Passage for review:
Ask HN: Why you deleted Facebook or any other social network? - ciccionamente
What are the main reasons why you decided to delete  Facebook or any other social network account?
======
0_gravitas
I never like FB to begin with, or Social Networks like it in general, but the
thing that made me pull the trigger was the one day my greatest fear was
realized: "I don't want to find out that I hate the people that I like", and
lo and behold, one day I scrolled a _little_ too far and discovered "well, I
can never think about that person in the same way again"

------
jayturley
1) Surveillance 2) Data breaches and misuse of personal data 3) Mental health

------
rolph
lack of intellectual, or substantiative content. chronic misinformation, and
social engineering campaigns. surveillance and weaponization of data, and
influencing.

------
meerita
I will reinstate why I did it:

1\. Politically incorrect guy in a left-leaning social network it was a pain.
Both relatives and FB bullied me. FB made me delete a post because it was
controversial (I cheered that abortion law was ditched in my country) and
relatives because they're not conservatives, they're more kind of USA's
democrats. So it was really hard to me to express feeling without being
insulted my everyone.

[Saved entries]
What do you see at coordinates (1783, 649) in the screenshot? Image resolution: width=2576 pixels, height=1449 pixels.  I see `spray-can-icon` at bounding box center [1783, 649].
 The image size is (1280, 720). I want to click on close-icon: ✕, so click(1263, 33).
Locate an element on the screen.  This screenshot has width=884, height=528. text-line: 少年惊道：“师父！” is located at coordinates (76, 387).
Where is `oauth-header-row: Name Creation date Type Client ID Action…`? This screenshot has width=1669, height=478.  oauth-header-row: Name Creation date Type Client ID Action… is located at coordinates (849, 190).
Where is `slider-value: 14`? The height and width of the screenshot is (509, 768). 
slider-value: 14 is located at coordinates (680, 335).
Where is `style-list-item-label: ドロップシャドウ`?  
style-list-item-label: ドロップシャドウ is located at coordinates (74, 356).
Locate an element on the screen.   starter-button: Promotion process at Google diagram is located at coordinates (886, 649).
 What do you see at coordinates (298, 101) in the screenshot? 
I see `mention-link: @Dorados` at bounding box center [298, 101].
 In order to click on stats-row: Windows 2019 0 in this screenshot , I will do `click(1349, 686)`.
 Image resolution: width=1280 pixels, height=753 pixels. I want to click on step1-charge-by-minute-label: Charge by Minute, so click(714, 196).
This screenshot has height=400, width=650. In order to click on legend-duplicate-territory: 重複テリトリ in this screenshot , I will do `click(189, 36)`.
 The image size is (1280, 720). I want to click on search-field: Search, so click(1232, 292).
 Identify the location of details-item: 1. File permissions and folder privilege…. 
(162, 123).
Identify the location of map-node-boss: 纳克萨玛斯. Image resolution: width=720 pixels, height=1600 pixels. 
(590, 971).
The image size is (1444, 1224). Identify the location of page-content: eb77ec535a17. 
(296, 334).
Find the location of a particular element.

Tasks to complete:
[A] Put the saved entries listing, from its first line through the line containing "Image resolution: width=1280", into a JSON list of strings with one string per line. Leave out blank lines.
[B] Write what comes next in the thread on deleting Facebook and other social networks.

Expected responses:
[A]
[
  "What do you see at coordinates (1783, 649) in the screenshot? Image resolution: width=2576 pixels, height=1449 pixels.  I see `spray-can-icon` at bounding box center [1783, 649].",
  " The image size is (1280, 720). I want to click on close-icon: ✕, so click(1263, 33).",
  "Locate an element on the screen.  This screenshot has width=884, height=528. text-line: 少年惊道：“师父！” is located at coordinates (76, 387).",
  "Where is `oauth-header-row: Name Creation date Type Client ID Action…`? This screenshot has width=1669, height=478.  oauth-header-row: Name Creation date Type Client ID Action… is located at coordinates (849, 190).",
  "Where is `slider-value: 14`? The height and width of the screenshot is (509, 768). ",
  "slider-value: 14 is located at coordinates (680, 335).",
  "Where is `style-list-item-label: ドロップシャドウ`?  ",
  "style-list-item-label: ドロップシャドウ is located at coordinates (74, 356).",
  "Locate an element on the screen.   starter-button: Promotion process at Google diagram is located at coordinates (886, 649).",
  " What do you see at coordinates (298, 101) in the screenshot? ",
  "I see `mention-link: @Dorados` at bounding box center [298, 101].",
  " In order to click on stats-row: Windows 2019 0 in this screenshot , I will do `click(1349, 686)`.",
  " Image resolution: width=1280 pixels, height=753 pixels. I want to click on step1-charge-by-minute-label: Charge by Minute, so click(714, 196)."
]

[B]
2\. Continuous use of the social network and watching stuff that was useless.
I came to realization people on FB are just part a big echo chamber. That's
why I moved out and it was better.

3\. FB plays with my data, bias me in the background and try to sell me
progresive ideas all the time by banning the opposition by all means.

4\. The battery of my phone lasts 4hs more.

------
not_a_cop75
I stopped with Facebook because of spying and narcissism. I stopped with
Twitter because of selective tweet promotion and targeting - you're
effectively giving a group power over your life guiding you what is right to
watch or be concerned about. I don't ever want any media or pseudo-media
company doing that. Presently I search a list of different sites with totally
different leanings and try my best to capture the truth without the slant.

None of it is easy though.